[Stated task] List each line in the items below that contains the string "height". Case counts.

[Given data]

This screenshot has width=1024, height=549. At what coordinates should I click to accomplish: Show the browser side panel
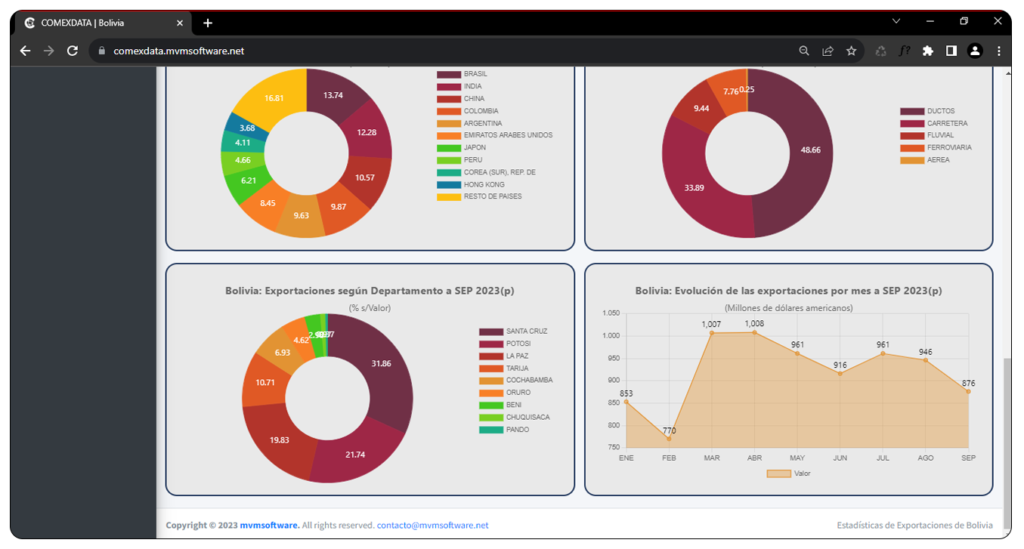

* * *

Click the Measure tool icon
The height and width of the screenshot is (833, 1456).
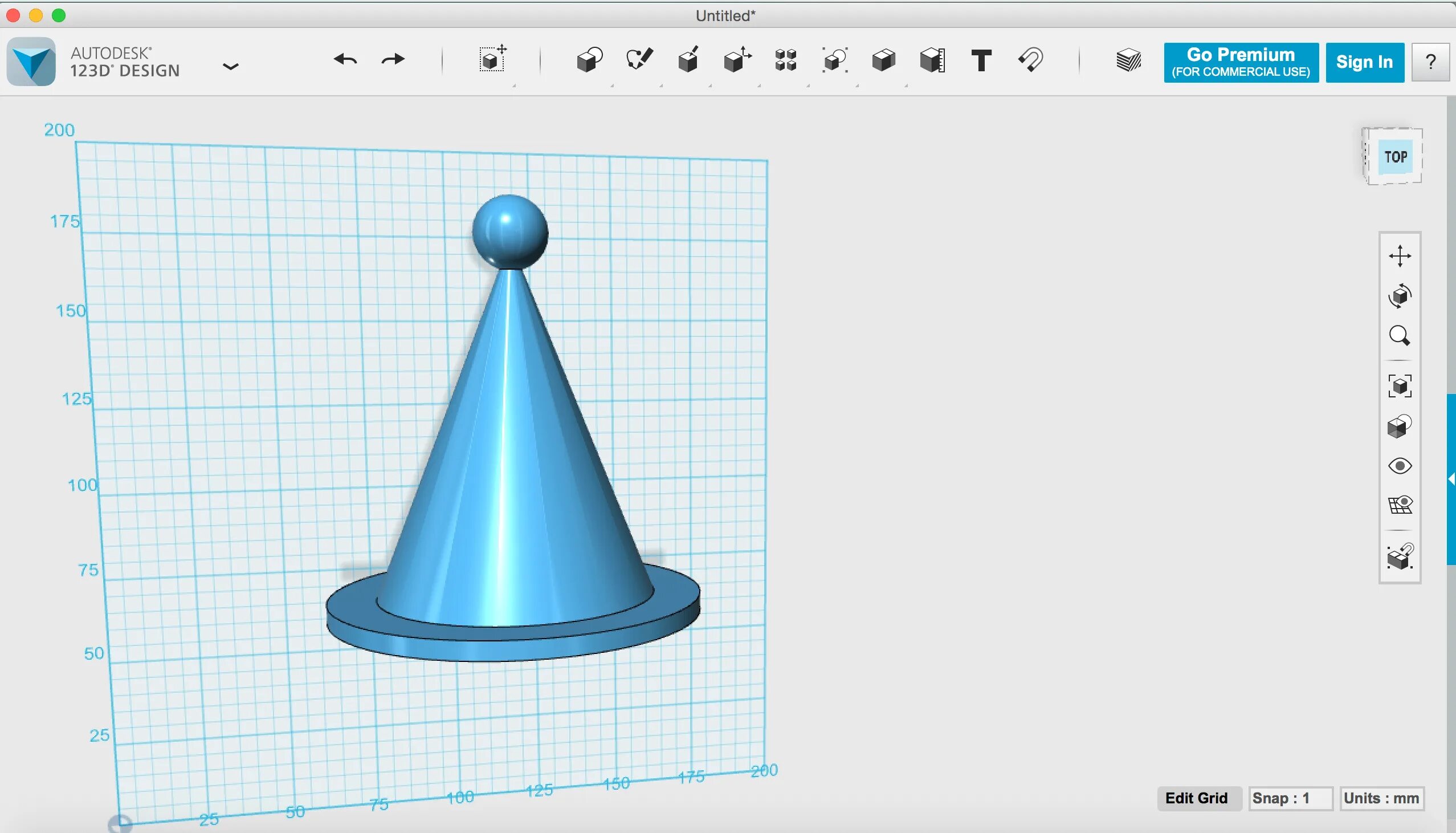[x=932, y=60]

...

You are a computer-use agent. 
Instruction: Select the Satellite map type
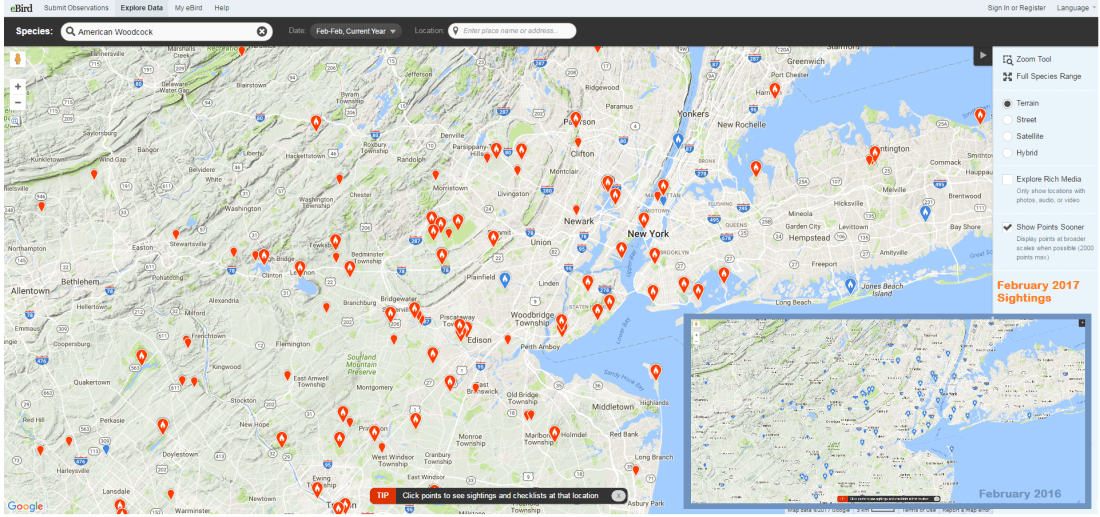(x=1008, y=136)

[Result of the exercise]
This screenshot has width=1024, height=549. At what coordinates should I click to accomplish: Show the browser side panel
The height and width of the screenshot is (833, 1456).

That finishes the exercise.